**Task directions:** Only the number is wanted: how many lines below contain "width"?

**Information:**
○ ○ ○ ○ ○

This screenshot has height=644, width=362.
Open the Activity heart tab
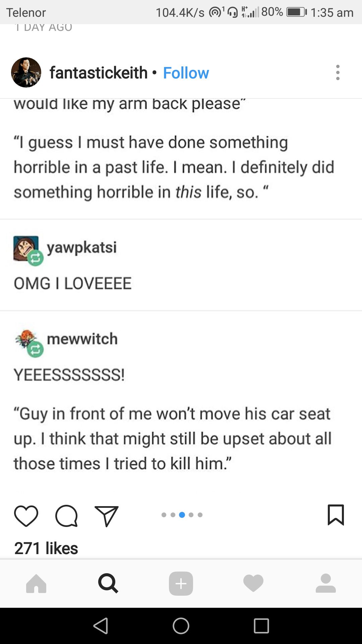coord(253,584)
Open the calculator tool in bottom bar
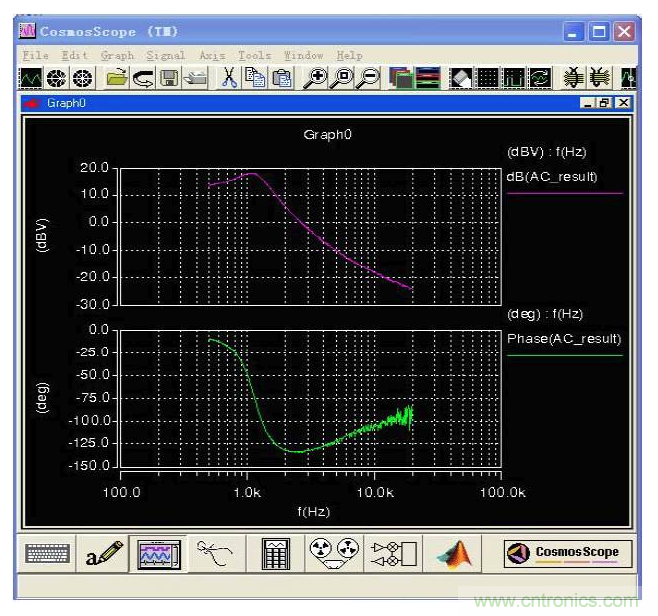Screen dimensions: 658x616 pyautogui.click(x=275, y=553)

○ ○ ○ ○ ○

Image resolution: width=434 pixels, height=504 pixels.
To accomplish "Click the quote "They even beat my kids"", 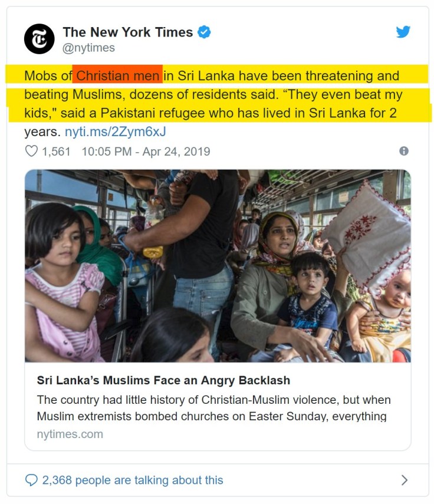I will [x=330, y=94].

○ ○ ○ ○ ○

**Answer to the problem:** 2